Cependant, s’il est un genre qui ne laisse guère de place à l’excentricité et à l’originalité, c’est bien le genre sentimental et l’on sait bien, que ce soit en littérature ou ailleurs, que lorsque les deux personnages principaux sont une belle jeune femme et un beau jeune homme, ils finiront forcément par être attirés l’un par l’autre et ce d’autant plus qu’ils sont d’un monde différent et que leur relation débute par une certaine détestation.

Le lecteur sait donc dès le début comment l’histoire va finir et la lecture consiste seulement à savoir par quel parcours cet amour réciproque va passer.

Le fameux « secret » de Pen-Houarn, n’est pas, lui non, plus, difficile à percer, ce qui laisse peu de place au suspens.

Ne demeure alors, du moins pour le lecteur peu avide de sentimentalisme à l’eau de rose, qu’à se délecter de la plume de Maxime Audouin. Mais cette plume, qui s’adapte merveilleusement bien à des récits plus rythmés, du fait qu’elle sait se faire discrète pour mettre en avant le récit, n’est pas la meilleure, car pas assez flamboyante, quand elle ne peut compter que sur elle-même.

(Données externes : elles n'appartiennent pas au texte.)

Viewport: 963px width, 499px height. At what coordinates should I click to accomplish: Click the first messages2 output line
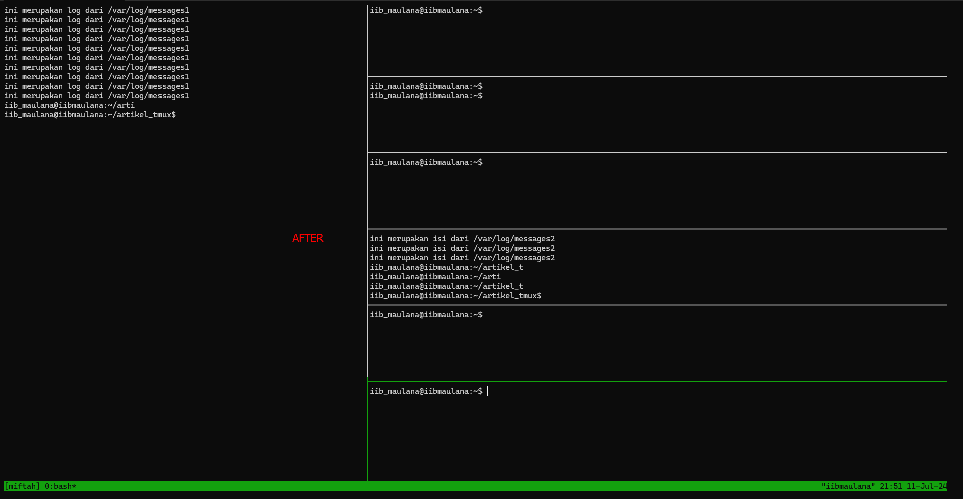click(x=462, y=239)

Aussi, les amateurs de récits sentimentaux d’antan apprécieront ce texte sans hésitation, quant aux autres, sans pour autant que leur lecture soit indigente ou indigeste, elle en manquera d’une certaine saveur, de l’épice d’un style plus mégalomane.

Au final, une sympathique bluette sentimentale aussi douce que prévisible.